We included a total of eight studies in this updated review, all of which were RCTs. Two studies used a parallel-group design, and six used a split-mouth design. We judged all of the included studies to be at high risk of bias due to lack of blinding and issues related to unit of analysis. We identified one new trial since the previous version of this review (2014), as well as eight additional papers that assessed safety, all of which related to the two parallel-group studies that were already included in the review.
For our primary meta-analyses, we combined data from the two parallel-group trials, which involved 1645 composite restorations and 1365 amalgam restorations in 921 children. We found low-certainty evidence that composite resin restorations had almost double the risk of failure compared to amalgam restorations (risk ratio (RR) 1.89, 95% confidence interval (CI) 1.52 to 2.35; P < 0.001), and were at much higher risk of secondary caries (RR 2.14, 95% CI 1.67 to 2.74; P < 0.001). We found low-certainty evidence that composite resin restorations were not more likely to result in restoration fracture (RR 0.87, 95% CI 0.46 to 1.64; P = 0.66).
Six trials used a split-mouth design. We considered these studies separately, as their reliability was compromised due to poor reporting, unit of analysis errors, and variability in methods and findings. Subgroup analysis showed that the findings were consistent with the results of the parallel-group studies.

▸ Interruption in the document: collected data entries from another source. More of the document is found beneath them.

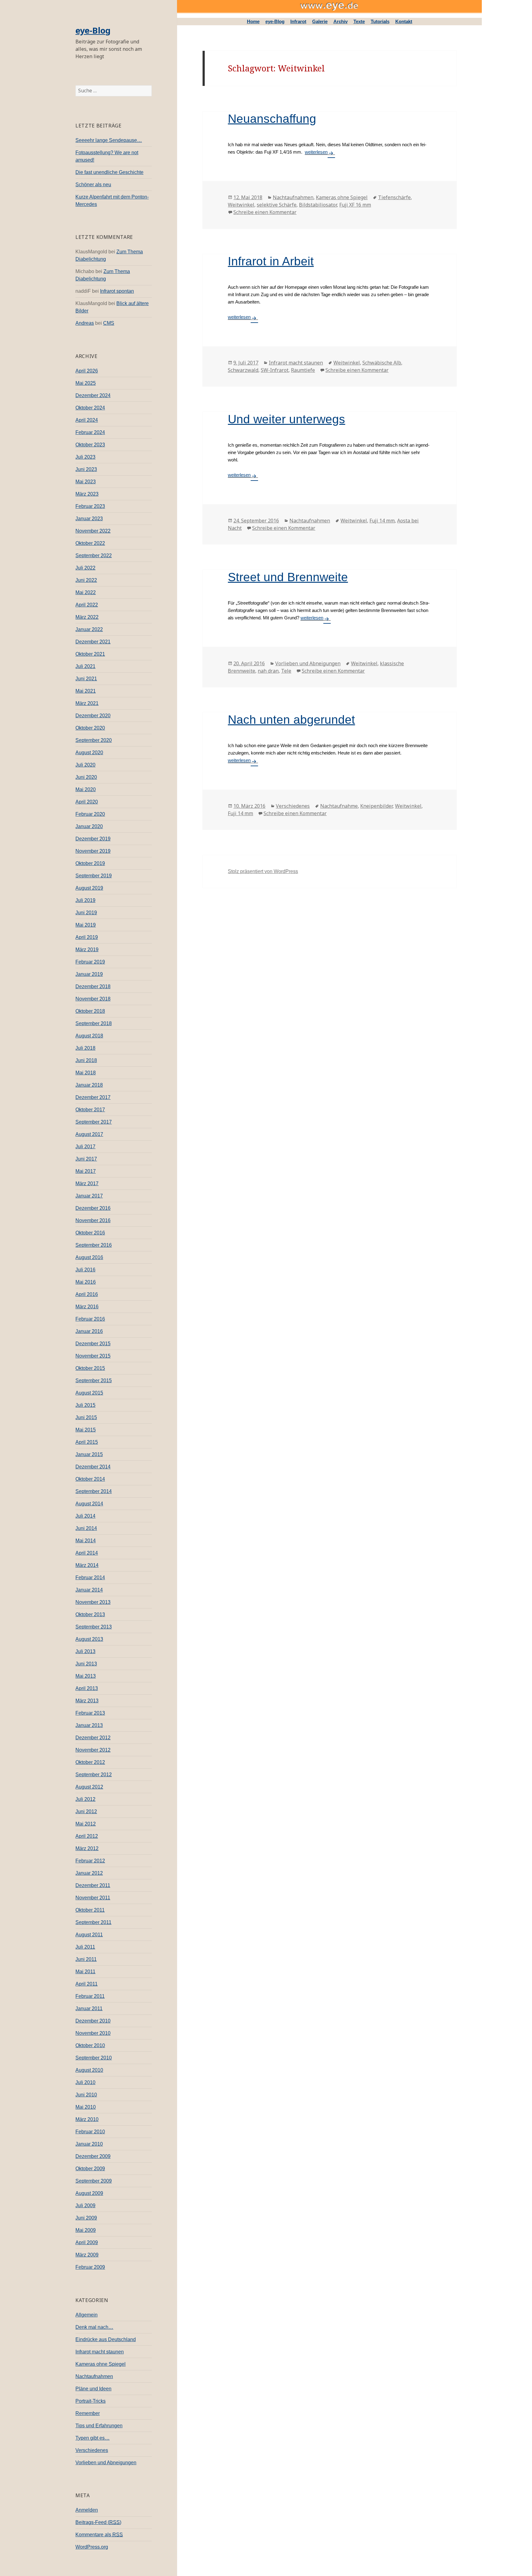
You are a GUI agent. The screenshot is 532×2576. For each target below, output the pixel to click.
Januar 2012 (89, 1873)
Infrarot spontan (117, 291)
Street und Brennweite (288, 577)
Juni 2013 (86, 1663)
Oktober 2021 (90, 654)
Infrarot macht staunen (99, 2351)
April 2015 (86, 1442)
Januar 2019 (89, 974)
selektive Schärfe (276, 204)
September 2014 (93, 1491)
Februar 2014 (90, 1577)
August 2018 (89, 1035)
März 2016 (87, 1306)
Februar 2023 (90, 506)
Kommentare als (99, 2534)
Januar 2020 (89, 826)
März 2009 (87, 2254)
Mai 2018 (85, 1072)
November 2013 (93, 1602)
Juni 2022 (86, 580)
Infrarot (298, 21)
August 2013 (89, 1639)
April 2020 (86, 801)
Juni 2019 (86, 912)
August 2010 (89, 2070)
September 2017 (93, 1122)
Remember (87, 2413)
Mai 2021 (85, 691)
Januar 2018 (89, 1085)
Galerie (320, 21)
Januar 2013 (89, 1725)
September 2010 (93, 2057)
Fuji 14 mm (382, 520)
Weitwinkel (241, 204)
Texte (359, 21)
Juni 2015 (86, 1417)
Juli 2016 (85, 1269)
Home (253, 21)
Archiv (340, 21)
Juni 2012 (86, 1811)
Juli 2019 (85, 900)
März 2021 (87, 703)
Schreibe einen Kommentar (264, 212)
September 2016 (93, 1245)
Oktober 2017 (90, 1109)
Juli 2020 (85, 764)
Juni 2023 (86, 469)
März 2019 (87, 949)
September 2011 (93, 1922)
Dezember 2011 (92, 1885)
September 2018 (93, 1023)
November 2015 (93, 1355)
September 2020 (93, 740)
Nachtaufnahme (339, 806)
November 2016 (93, 1220)
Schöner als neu (93, 184)
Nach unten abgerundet (291, 719)
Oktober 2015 (90, 1368)
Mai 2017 (85, 1171)
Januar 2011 (89, 2008)
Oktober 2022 (90, 543)
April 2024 (86, 420)
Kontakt (403, 21)
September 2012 (93, 1774)
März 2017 (87, 1183)
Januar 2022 (89, 629)
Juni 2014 (86, 1528)
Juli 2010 (85, 2082)
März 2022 (87, 617)
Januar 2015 (89, 1454)
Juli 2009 (85, 2205)
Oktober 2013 (90, 1614)
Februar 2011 (90, 1996)
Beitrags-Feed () (98, 2522)
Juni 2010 (86, 2094)
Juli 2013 (85, 1651)
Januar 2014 (89, 1589)
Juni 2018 (86, 1060)
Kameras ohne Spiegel (100, 2364)
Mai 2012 (85, 1823)
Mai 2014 (85, 1540)
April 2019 (86, 937)
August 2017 (89, 1134)
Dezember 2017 (93, 1097)
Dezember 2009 (93, 2156)
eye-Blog (93, 30)
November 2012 (93, 1750)
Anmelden (86, 2510)
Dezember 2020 (93, 715)
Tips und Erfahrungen (99, 2425)
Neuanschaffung (272, 118)
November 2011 (92, 1897)
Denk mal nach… (94, 2327)
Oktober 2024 (90, 407)
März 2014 (87, 1565)
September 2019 (93, 875)
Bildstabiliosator (318, 204)
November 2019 (93, 851)
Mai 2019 (85, 925)
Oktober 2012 (90, 1762)
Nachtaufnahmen (94, 2376)
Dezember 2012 (93, 1737)
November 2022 (93, 530)
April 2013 (86, 1688)
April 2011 (86, 1983)
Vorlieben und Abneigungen (105, 2462)
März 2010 (87, 2119)
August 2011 (89, 1934)
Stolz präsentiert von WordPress (263, 871)
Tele (286, 670)
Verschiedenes (91, 2450)
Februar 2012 (90, 1860)
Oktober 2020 (90, 728)
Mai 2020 (85, 789)
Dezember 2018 (93, 986)
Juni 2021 (86, 678)
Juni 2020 (86, 777)
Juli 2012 (85, 1799)
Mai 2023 (85, 481)
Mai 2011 (85, 1971)
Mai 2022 (85, 592)
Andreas (84, 323)
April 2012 (86, 1836)
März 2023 (87, 494)
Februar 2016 (90, 1319)
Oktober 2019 (90, 863)
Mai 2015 (85, 1429)
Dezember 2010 (93, 2020)
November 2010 (93, 2033)
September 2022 (93, 555)
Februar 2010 (90, 2131)
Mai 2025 (85, 383)
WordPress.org (91, 2547)
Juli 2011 (85, 1947)
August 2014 (89, 1503)
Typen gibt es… (92, 2438)
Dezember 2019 (93, 838)
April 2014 (86, 1553)
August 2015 (89, 1392)
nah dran (268, 670)
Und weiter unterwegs (286, 419)
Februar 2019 (90, 961)
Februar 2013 (90, 1713)
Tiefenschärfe (394, 197)
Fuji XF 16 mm (355, 204)
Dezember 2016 (93, 1208)
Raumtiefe (303, 370)
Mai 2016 (85, 1282)
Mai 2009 (85, 2230)
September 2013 (93, 1626)
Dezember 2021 (93, 641)
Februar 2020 (90, 814)
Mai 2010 (85, 2107)
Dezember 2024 (93, 395)
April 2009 (86, 2242)
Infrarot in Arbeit (271, 261)
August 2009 (89, 2193)
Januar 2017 (89, 1195)
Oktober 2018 (90, 1011)
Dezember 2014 (93, 1466)
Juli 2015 (85, 1405)
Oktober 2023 (90, 444)
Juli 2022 (85, 567)
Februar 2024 (90, 432)
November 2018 (93, 998)
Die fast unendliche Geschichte (109, 172)
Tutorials (380, 21)
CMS (108, 323)
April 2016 (86, 1294)
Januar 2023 (89, 518)
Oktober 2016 (90, 1232)
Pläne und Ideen (93, 2388)
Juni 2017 (86, 1158)
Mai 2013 (85, 1676)
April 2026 (86, 370)
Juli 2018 (85, 1048)
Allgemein (86, 2314)
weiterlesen (320, 152)
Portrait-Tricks (90, 2401)
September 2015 (93, 1380)
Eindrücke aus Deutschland (105, 2339)
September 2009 (93, 2181)
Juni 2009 (86, 2217)
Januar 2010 (89, 2144)
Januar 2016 (89, 1331)
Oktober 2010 (90, 2045)
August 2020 (89, 752)
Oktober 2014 (90, 1479)
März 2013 (87, 1700)
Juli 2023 (85, 457)
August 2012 (89, 1786)
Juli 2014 (85, 1516)
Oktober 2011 (90, 1910)
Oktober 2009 (90, 2168)
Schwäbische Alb (381, 362)
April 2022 (86, 604)
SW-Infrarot (274, 370)
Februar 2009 (90, 2267)
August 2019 (89, 888)
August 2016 (89, 1257)
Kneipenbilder (376, 806)
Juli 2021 (85, 666)
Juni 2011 (86, 1959)
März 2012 (87, 1848)
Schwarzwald (243, 370)
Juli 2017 (85, 1146)
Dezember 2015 (93, 1343)
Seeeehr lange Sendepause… (108, 140)
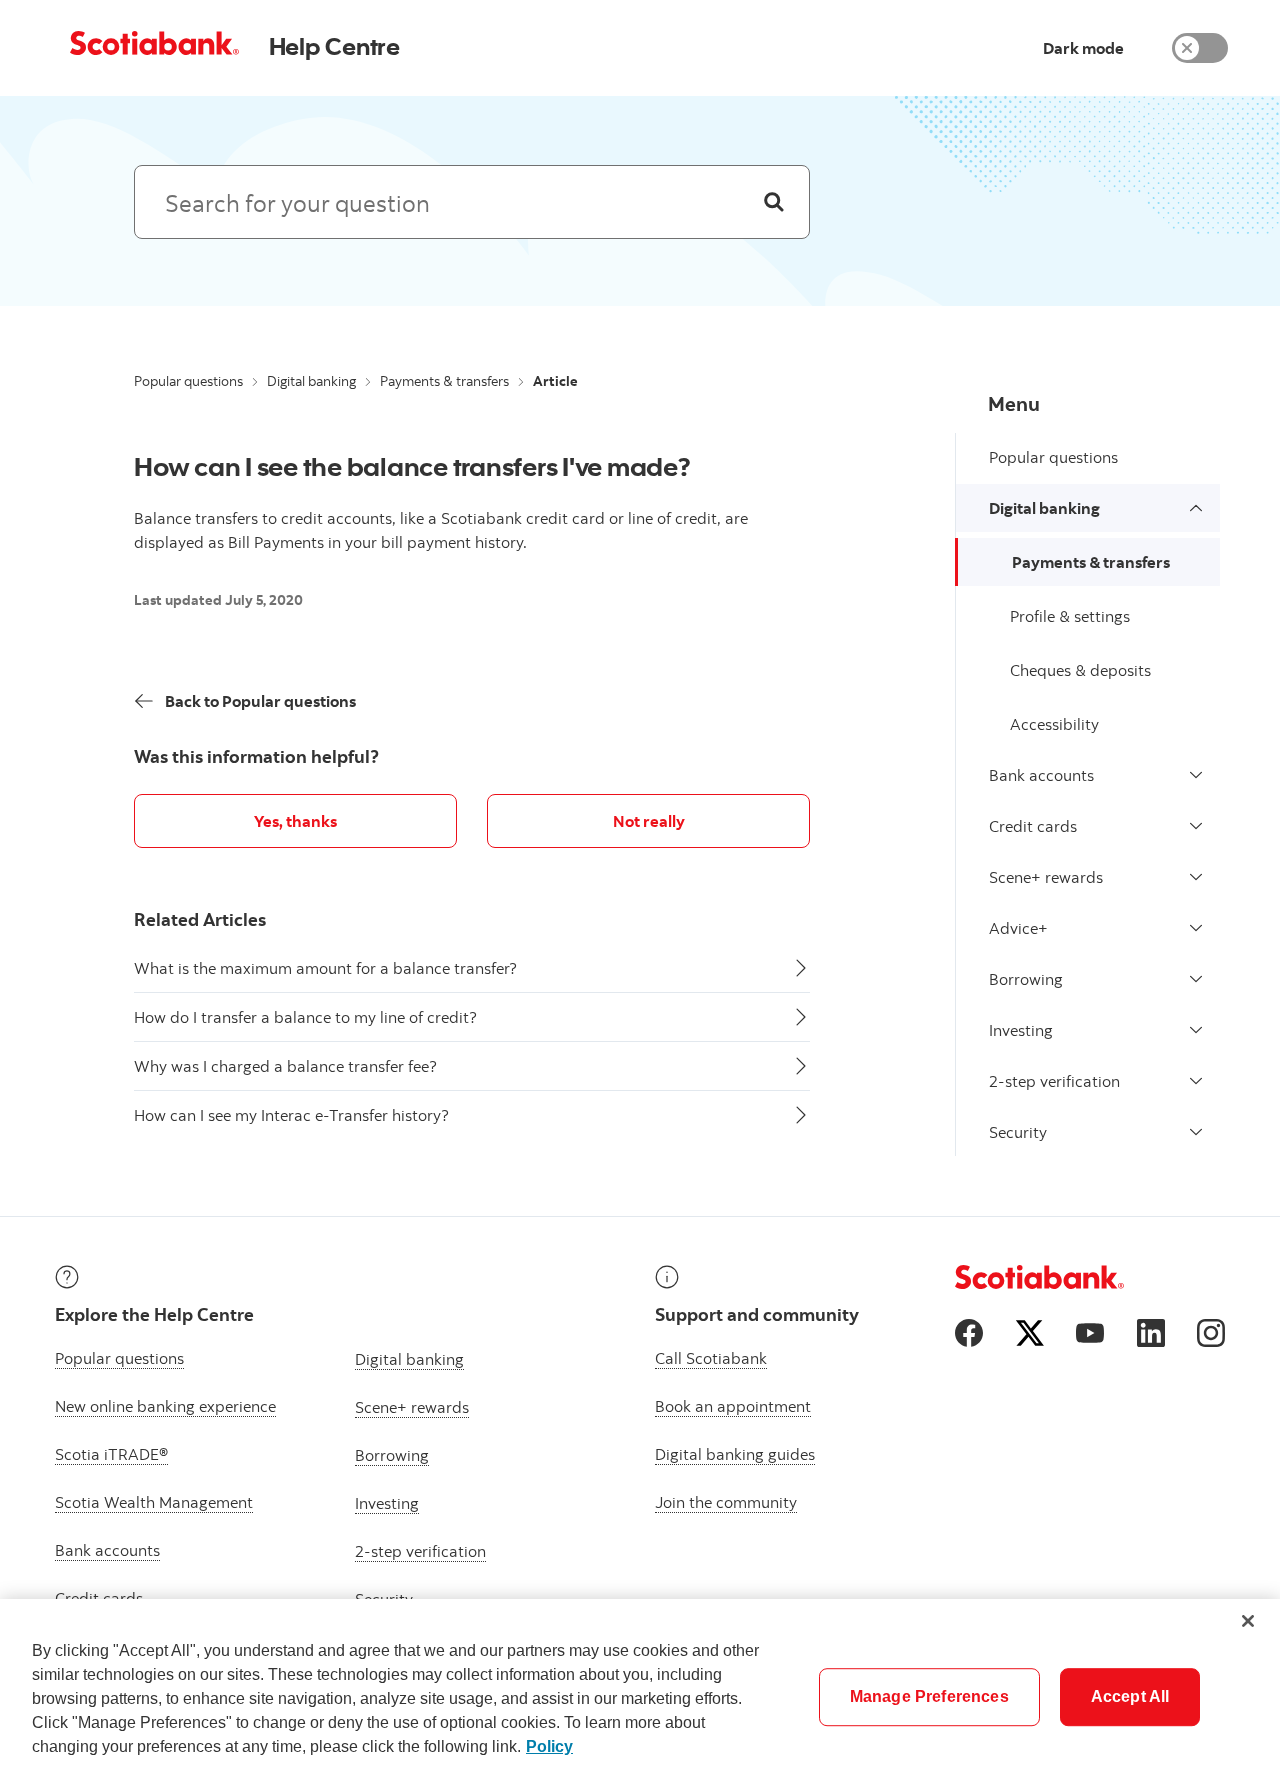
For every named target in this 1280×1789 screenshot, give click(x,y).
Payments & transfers (444, 381)
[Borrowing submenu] (1196, 979)
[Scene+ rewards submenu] (1196, 877)
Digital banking (311, 381)
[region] (640, 1694)
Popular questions (188, 381)
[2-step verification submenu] (1196, 1081)
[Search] (774, 202)
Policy (549, 1746)
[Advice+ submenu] (1196, 928)
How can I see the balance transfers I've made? (412, 466)
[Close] (1248, 1621)
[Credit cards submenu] (1196, 826)
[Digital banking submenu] (1196, 508)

Three trials investigated possible harms of dental restorations. Higher urinary mercury levels were reported amongst children with amalgam restorations in two trials, but the levels were lower than what is known to be toxic. Some differences between amalgam and composite resin groups were observed on certain measures of renal, neuropsychological, and psychosocial function, physical development, and postoperative sensitivity; however, no consistent or clinically important harms were found. We considered that the vast number of comparisons made false-positive results likely. There was no evidence of differences between the amalgam and composite resin groups in neurological symptoms, immune function, and urinary porphyrin excretion. The evidence is of very low certainty, with most harms outcomes reported in only one trial.